His lab the Buck Institute for Research on Aging in Novato, California, has developed a retinal scan method, called eyeAge, that may elucidate the mysteries of senescence.
Kapahi lab researchers conducted a study that suggests that “in less than one year we should be able to determine the trajectory of aging with 71% accuracy by noting discernible changes in the eyes,” says Sara Ahadi, a senior co-author of the study.
Existing “aging clocks,” many of which are based on biomarkers predictive of mortality, often require blood draws and multiple assays, which takes time.
By contrast, the Buck research team based their noninvasive method on evidence that changes in the retina’s microvasculature can warn of age-related diseases such as diabetic retinopathy; neurodegenerative disorders such as Parkinson’s and Alzheimer’s; and systemic diseases including AIDS, chronic hypertension and tumors.
Retinal scans may be more reliable than biomarkers because changes in the eye are less susceptible to day-to-day fluctuations, whereas biomarkers can be influenced by, for instance, meals or infection, Kapahi said. However, subtle changes in the retinal capillaries can often go undetected by even the most sophisticated instruments.

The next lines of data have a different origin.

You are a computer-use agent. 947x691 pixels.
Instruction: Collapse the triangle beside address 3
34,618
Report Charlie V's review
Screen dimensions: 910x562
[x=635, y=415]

The eyeAge study was conducted in collaboration with Google Research and Zuckerberg San Francisco General Hospital. Using the longitudinal EyePACS dataset, researchers trained a fundus image model on 217,289 examples from 100,692 patients and then tuned it on 54,292 images from 25,238 patients in the UK Biobank. The model showed a strong correlation between chronological age and predicted age in both the EyePACS (0.95) and UK Biobank (0.87) datasets. Notably, eyeAge was also independent of blood marker-based measures of biological age, maintaining an all-cause mortality hazard ratio of 1.026 even when adjusted for phenotypic age.
The researchers also did a genome-wide association study with biological samples from the UK Biobank to establish the genetic basis for the clock. Kenneth Wilson, a postdoc researcher at the Buck Institute, identified nearly 30 genes associated with visual decline, diabetes, hearing loss, Alzheimer’s disease, cardiovascular disease and stroke. One of the genes has been previously shown to extend lifespan in Drosophila (a genus of flies). When Wilson knocked down the gene in the flies, it also improved their vision later in life. “Together, our results suggest that the trajectory of an individual’s biological age can be predicted in timelines under a year and that statistically significant genome-wide associations are possible,” the researchers wrote in their paper, published in eLifeSciences in March.
Because of its ease of use, low cost, and noninvasive sample collection, the retinal aging clock has the unique potential to also assess lifestyle and environmental factors implicated in aging, the researchers say. And the fact that the scans allow for very short timelines means they could be valuable in tracking the efficacy of geroprotective interventions.
“We are looking at aging through a different lens,” Ahadi says, “and bringing more information to the table.”